[Collected data]
··········

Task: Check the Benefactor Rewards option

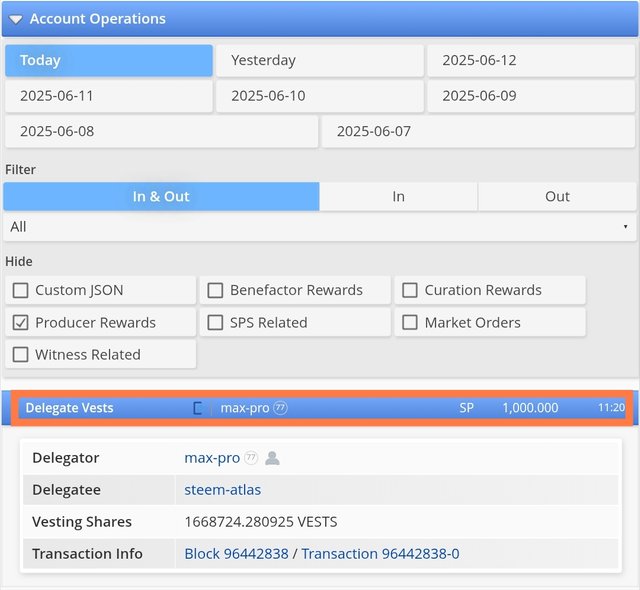Action: pos(215,291)
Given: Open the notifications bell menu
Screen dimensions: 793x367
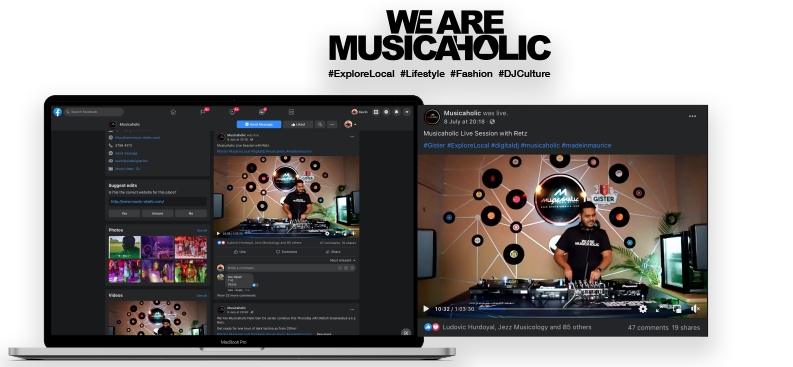Looking at the screenshot, I should [396, 112].
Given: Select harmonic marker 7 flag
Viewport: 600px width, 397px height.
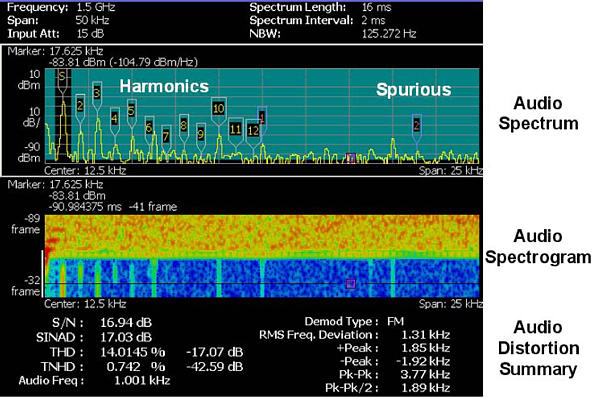Looking at the screenshot, I should [166, 137].
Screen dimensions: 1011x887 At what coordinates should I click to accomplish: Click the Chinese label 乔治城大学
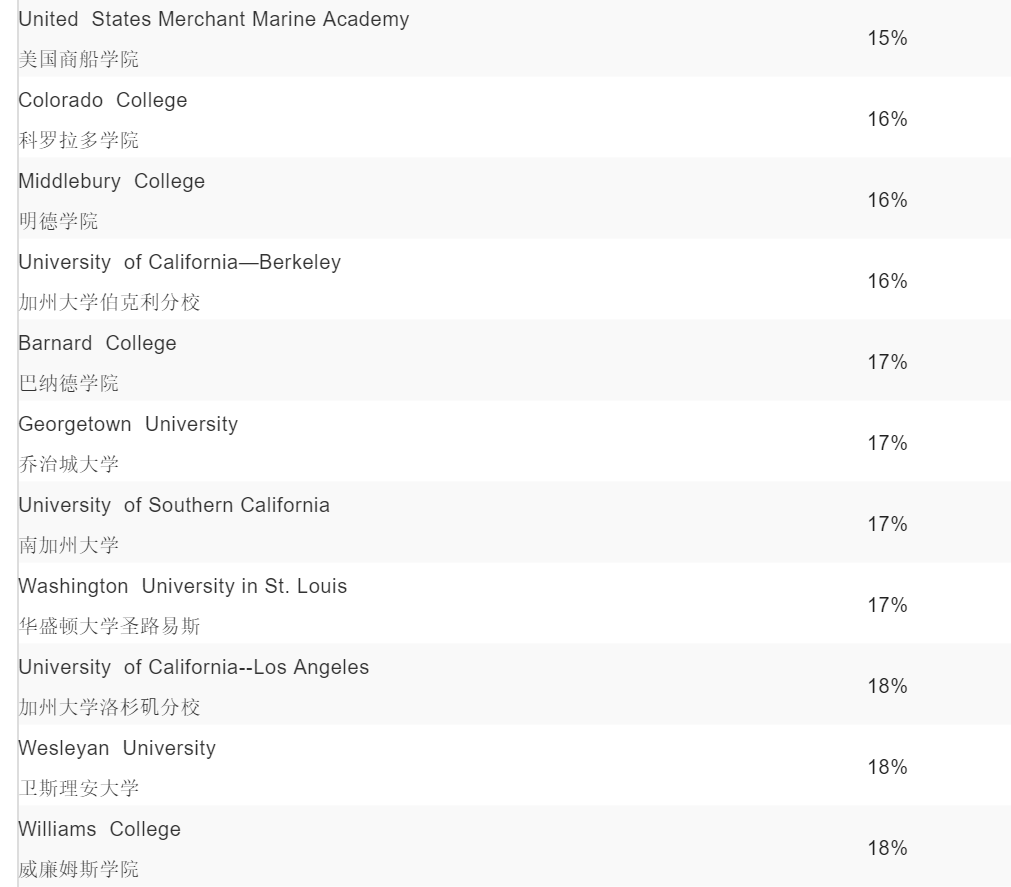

··········

▸ **YOUR INSTRUCTIONS**: Show every line from the entries above in which the word "Given" appears.

▸ **RESULT**:
Given: Open the notifications bell menu
Given: Select harmonic marker 7 flag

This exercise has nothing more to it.